- **TASK**
Each line below must be set down exactly as it stands.

---+---

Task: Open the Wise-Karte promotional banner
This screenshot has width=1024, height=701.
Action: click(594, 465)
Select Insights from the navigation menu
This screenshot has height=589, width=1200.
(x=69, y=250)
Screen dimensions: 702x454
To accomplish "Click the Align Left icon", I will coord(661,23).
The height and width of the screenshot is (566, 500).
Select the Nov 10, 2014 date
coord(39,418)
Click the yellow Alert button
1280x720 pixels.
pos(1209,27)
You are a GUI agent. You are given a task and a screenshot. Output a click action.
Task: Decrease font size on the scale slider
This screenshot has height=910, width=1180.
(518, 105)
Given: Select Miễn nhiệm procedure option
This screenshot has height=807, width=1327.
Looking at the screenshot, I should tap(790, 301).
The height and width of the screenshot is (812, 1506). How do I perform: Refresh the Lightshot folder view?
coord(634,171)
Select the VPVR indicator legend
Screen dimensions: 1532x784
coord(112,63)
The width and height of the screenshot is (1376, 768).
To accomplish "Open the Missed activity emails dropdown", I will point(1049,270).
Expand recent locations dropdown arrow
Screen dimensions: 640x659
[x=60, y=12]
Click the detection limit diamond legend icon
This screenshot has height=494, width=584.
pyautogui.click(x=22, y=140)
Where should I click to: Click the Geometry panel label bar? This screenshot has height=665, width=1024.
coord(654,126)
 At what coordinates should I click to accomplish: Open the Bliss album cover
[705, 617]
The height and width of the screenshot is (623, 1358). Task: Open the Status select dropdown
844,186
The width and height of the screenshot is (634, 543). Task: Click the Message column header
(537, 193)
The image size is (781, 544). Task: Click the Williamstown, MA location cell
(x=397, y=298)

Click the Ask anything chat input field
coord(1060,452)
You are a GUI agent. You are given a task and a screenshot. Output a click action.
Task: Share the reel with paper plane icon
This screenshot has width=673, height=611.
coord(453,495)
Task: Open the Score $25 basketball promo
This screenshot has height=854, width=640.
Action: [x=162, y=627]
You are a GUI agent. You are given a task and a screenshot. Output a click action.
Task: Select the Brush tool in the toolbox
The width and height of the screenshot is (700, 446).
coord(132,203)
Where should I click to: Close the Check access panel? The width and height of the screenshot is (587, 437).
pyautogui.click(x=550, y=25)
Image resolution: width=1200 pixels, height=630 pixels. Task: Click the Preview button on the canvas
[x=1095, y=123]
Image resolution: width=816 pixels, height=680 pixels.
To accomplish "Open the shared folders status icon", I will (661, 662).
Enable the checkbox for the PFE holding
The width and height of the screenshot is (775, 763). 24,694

---+---

- **TASK RESPONSE**
Task: Open the Wise-Karte promotional banner
This screenshot has width=1024, height=701.
Action: click(594, 465)
Select Insights from the navigation menu
This screenshot has height=589, width=1200.
(x=69, y=250)
Screen dimensions: 702x454
To accomplish "Click the Align Left icon", I will coord(661,23).
The height and width of the screenshot is (566, 500).
Select the Nov 10, 2014 date
coord(39,418)
Click the yellow Alert button
1280x720 pixels.
pos(1209,27)
You are a GUI agent. You are given a task and a screenshot. Output a click action.
Task: Decrease font size on the scale slider
This screenshot has height=910, width=1180.
(518, 105)
Given: Select Miễn nhiệm procedure option
This screenshot has height=807, width=1327.
Looking at the screenshot, I should tap(790, 301).
The height and width of the screenshot is (812, 1506). How do I perform: Refresh the Lightshot folder view?
coord(634,171)
Select the VPVR indicator legend
Screen dimensions: 1532x784
coord(112,63)
The width and height of the screenshot is (1376, 768).
To accomplish "Open the Missed activity emails dropdown", I will point(1049,270).
Expand recent locations dropdown arrow
Screen dimensions: 640x659
[x=60, y=12]
Click the detection limit diamond legend icon
This screenshot has height=494, width=584.
pyautogui.click(x=22, y=140)
Where should I click to: Click the Geometry panel label bar? This screenshot has height=665, width=1024.
coord(654,126)
 At what coordinates should I click to accomplish: Open the Bliss album cover
[705, 617]
The height and width of the screenshot is (623, 1358). Task: Open the Status select dropdown
844,186
The width and height of the screenshot is (634, 543). Task: Click the Message column header
(537, 193)
The image size is (781, 544). Task: Click the Williamstown, MA location cell
(x=397, y=298)

Click the Ask anything chat input field
coord(1060,452)
You are a GUI agent. You are given a task and a screenshot. Output a click action.
Task: Share the reel with paper plane icon
This screenshot has width=673, height=611.
coord(453,495)
Task: Open the Score $25 basketball promo
This screenshot has height=854, width=640.
Action: [x=162, y=627]
You are a GUI agent. You are given a task and a screenshot. Output a click action.
Task: Select the Brush tool in the toolbox
The width and height of the screenshot is (700, 446).
coord(132,203)
Where should I click to: Close the Check access panel? The width and height of the screenshot is (587, 437).
pyautogui.click(x=550, y=25)
Image resolution: width=1200 pixels, height=630 pixels. Task: Click the Preview button on the canvas
[x=1095, y=123]
Image resolution: width=816 pixels, height=680 pixels.
To accomplish "Open the shared folders status icon", I will (661, 662).
Enable the checkbox for the PFE holding
The width and height of the screenshot is (775, 763). 24,694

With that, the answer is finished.